Mark le infilò la mano dietro la nuca e si fece ancora più audace. La lingua si insinuò nella bocca, in cerca della sua, ma proprio non riusciva a farselo piacere quel bacio. Sveva si divincolò in fretta, mormorò delle scuse e salì in camera.
Sotto il getto d’acqua calda della doccia si chiese cosa le stesse passando per la mente; quasi non si riconosceva più. A tormentarla di più era la vergogna per aver baciato un uomo sposato e sperò con tutta se stessa che nessuno li avesse visti. Con Mark avrebbe chiarito tutto l’indomani.
Il letto non riuscì a darle il conforto che sperava e, stanca di rigirarsi, verso l’alba si vestì e scese in giardino.
L’umidità della notte pervadeva ancora l’aria, le punte dei pini cominciavano a chiazzarsi d’oro e il contrasto col cielo che si rischiarava andava via via addolcendosi. Si appoggiò alla ringhiera di legno della veranda. Gli uccellini cinguettavano allegri, giocavano tra i rami e nei cespugli delle aiuole. La piscina di fronte a lei era immobile, così come il resto della casa, all’interno stavano tutti dormendo.
Anche lei si sentiva tranquilla, e forse era proprio questo a tenerla sveglia. Sentiva che il dolore che aveva portato dentro per tanto tempo era ormai scomparso, nessuna traccia, neanche una piccola fitta allo stomaco se riportava alla mente Logan e il loro ultimo incontro. Era servito davvero, quell’ultimo incontro. Sveva aveva chiuso definitivamente quel capitolo della sua vita. Ma la leggerezza dello spirito, la nuova sensazione di libertà che avvertiva dentro, la faceva sentire spaesata e confusa. Quasi come se le mancasse quell’alone di sofferenza che si era trascinata dietro per diversi mesi. L’ignoto davanti a lei la terrorizzava.

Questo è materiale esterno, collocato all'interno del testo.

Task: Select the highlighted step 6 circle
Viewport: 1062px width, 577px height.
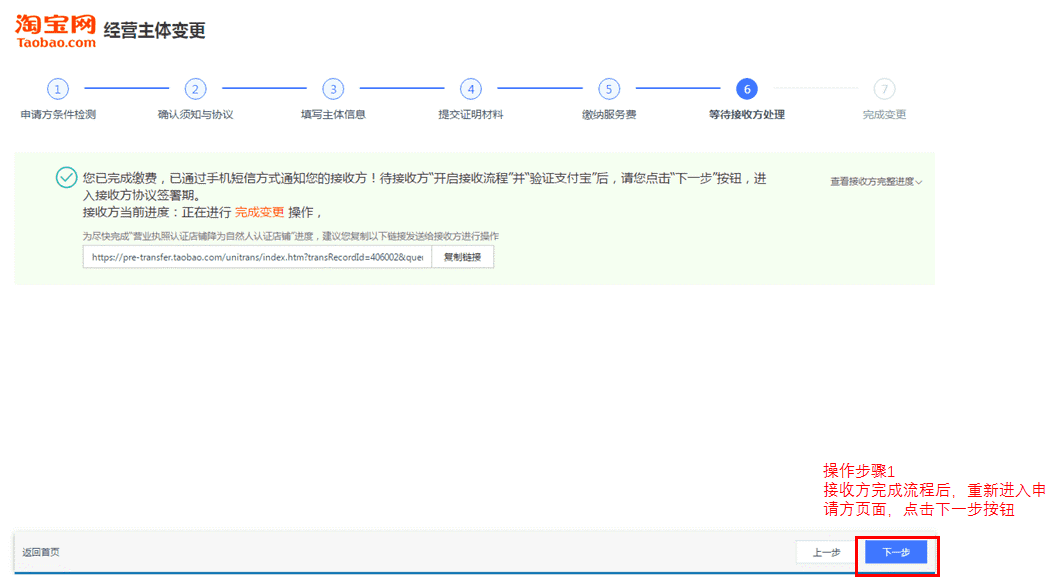Action: point(746,89)
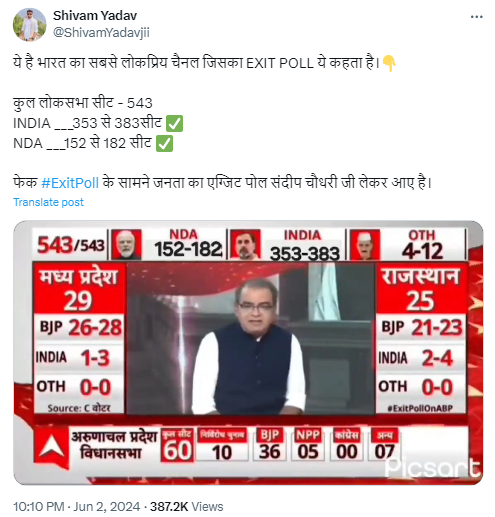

La porta alle sue spalle si aprì e lei si voltò di scatto. Kieran, con indosso pantaloncini corti e maglietta a mezze maniche, si fermò sul portico e la fissò.
«Ciao. Buongiorno» disse lei.
«Ciao. Che fai qui fuori?»
Aveva l’aria stanca e l’atteggiamento arrogante che tanto aveva odiato di lui. La guardava in modo strano, come se non la sopportasse. Anche la sera prima aveva avuto la stessa sensazione, eppure era stato lui a invitarla lì.
«Non riuscivo a dormire.»
«Come mai? Il letto non era di tuo gradimento?»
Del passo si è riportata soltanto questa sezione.